表2 不同菌株的酶活Table 2 Enzyme activities in different strains

2.2 NAPRTase和NAD合酶的表达对菌体生长及胞内辅酶的影响

各重组菌株经37℃活化后，于24℃下诱导培养12 h，首先通过紫外分光光度计测其细胞浓度（OD600），并计算细胞干重，之后收集菌体检测胞内NAD（H）质量摩尔浓度，结果见表3。基因pncB和nadE在大肠杆菌中的过表达分别使提高胞内NAD（H）质量摩尔浓度提高了86.3%和59.3%，当两者共表达时则提高了2.92倍，双质粒重组菌E.coli BL21/pETDuet-ldh-fdh&pACYCDuet-pncB-nadE胞内NAD（H）质量摩尔浓度较重组菌E.coli BL21/pETDuet-ldh-fdh提高了2.35倍，但是NADH/NAD+的值在各重组菌中波动不大，说明pncB和nadE的过量表达均可促进胞内NAD+的合成，使得胞内NAD（H）质量摩尔浓度显著提高，并不会造成胞内氧化还原态失衡，且两者对NAD+合成的促进作用具有累加效应。另外，pncB和nadE过表达的重组菌生物量均不同程度地高于对照菌株，说明胞内NAD（H）质量摩尔浓度的提高对细胞生长具有一定的促进作用，可能是因为胞内NADH质量摩尔浓度的提高增加了细胞生长的能量供给。

2.3 烟酸质量浓度对菌体生长及胞内辅酶的影响

为了进一步提高胞内辅酶水平，在发酵培养基中添加不同质量摩尔浓度的NAD+补救合成途径前体物质NA，分别测定重组菌E.coli BL21/pETDuetldh-fdh&pACYCDuet-pncB-nadE细胞浓度与胞内NAD+质量摩尔浓度，结果见图4。当NA质量浓度≤20 mg/L时，胞内NAD+质量摩尔浓度随NA质量浓度的增加而提高，当NA质量浓度为20 mg/L，胞内NAD+质量摩尔浓度最高为25.2 μmol/g DCW，比不添加NA时提高了2.42倍，当NA质量浓度继续增加时，NAD+质量摩尔浓度则逐渐下降，说明过量的NA不利于NAD+的合成。同时考察了NA质量浓度对菌体生长的影响，当NA质量浓度＜20 mg/L时，菌体量随NA质量浓度的增加而增加，可能与胞内NAD+质量摩尔浓度的增加相关，但是当NA质量浓度进一步增加时，菌体生长明显受到抑制，说明过量的NA不利于菌体的生长和胞内辅酶水平的提高，因此发酵培养基中NA的最佳添加质量浓度为20 mg/L。同时发现NA的添加对重组菌E.coli BL21/pETDuet-ldh-fdh胞内NAD+质量摩尔浓度没有显著的提高作用，说明胞内辅酶水平的提高是胞外NA的添加和胞内pncB、nadE过表达共同作用的结果。

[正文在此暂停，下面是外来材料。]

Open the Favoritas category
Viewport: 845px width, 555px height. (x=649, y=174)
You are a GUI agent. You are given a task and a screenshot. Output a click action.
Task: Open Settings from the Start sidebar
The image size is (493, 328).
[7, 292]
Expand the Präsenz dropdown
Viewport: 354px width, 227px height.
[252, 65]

表 3 各重组菌的生长情况及胞内NAD（H）含量测定Table 3 Growth and intracellular NAD（H）concentration of different recombinant strains

图4 烟酸质量浓度对菌体生长及胞内NAD+摩尔浓度的影响Fig 4 EffectofNA concentration on growth and intracellular NAD+concentration

2.4 胞内辅酶水平对全细胞转化的影响

将重组菌E.coli BL21/pETDuet-ldh-fdh和E.coli BL21/pETDuet-ldh-fdh&pACYCDuet-pncB-nadE分别活化，并分别转接于添加20 mg/L的NA和不添加NA的发酵培养基中进行诱导，4℃离心，收集菌体用于L-苯甘氨酸的转化合成，分别检测不同菌株于不同培养基条件下的细胞催化活性，结果见图5（a）。在发酵培养基中未添加NA时，重组菌E.coli BL21/pETDuet-ldh-fdh&pACYCDuet-pncB-nadE的细胞催化活性比菌株E.coli BL21/pETDuetldh-fdh提高了56.5%，而当发酵培养中添加20 mg/L NA时，前者的细胞催化活性进一步提高了34.2%，而后者则提高不明显，这与pncB和nadE的过表达及发酵培养基中NA的添加对胞内辅酶水平的调节作用一致，说明胞内pncB和nadE的过表达及胞外NA的添加共同通过提高胞内辅酶水平来提高细胞催化活性。分别以不添加NA诱导的菌株E.coli BL21/pETDuet-ldh-fdh和添加NA诱导的菌株E.coli BL21/pETDuet-ldh-fdh&pACYCDuet-pncB-nadE为全细胞催化剂，在底物质量浓度为30 g/L，细胞质量浓度为5 g/L（DCW）的条件下，进行L-苯甘氨酸的转化反应，结果见图5（b）。与单质粒表达菌株相比，双质粒菌株全细胞转化苯乙酮酸的转化率提高了36.6%，L-苯甘氨酸的产量从16.7 g/L提高至23.9 g/L，说明胞内辅酶水平的提高可以显著提高全细胞催化活性，最终提高全细胞转化效率和L-苯甘氨酸的产量。

3 结 语

图5 胞内辅酶水平提高对全细胞转化的影响Fig.5 Effect of intracellular cofactor level on the whole cell biotransformation

在重组大肠杆菌中过表达NAPRTase和NAD+Syn的编码基因pncB和nadE，不仅可以有效地促进胞内NAD+的合成，提高胞内辅酶水平，并对菌体生长具有一定的促进作用，且两者对NAD+合成的促进作用具有累加效应。发酵培养基中添加20 mg/L的NAD+补救合成途径前体物质NA使得胞内辅酶水平进一步提高，最终将重组菌E.coli BL21/pETDuet-ldh-fdh&pACYCDuet-pncB-nadE用于全细胞转化合成L-苯苷氨酸，其细胞催化活性和转化率分别比重组菌E.coli BL21/pETDuet-ldh-fdh提高了94%和36.6%，说明在辅酶依赖型的全细胞转化体系中，胞内辅酶水平的提高可以有效地提高转化效率。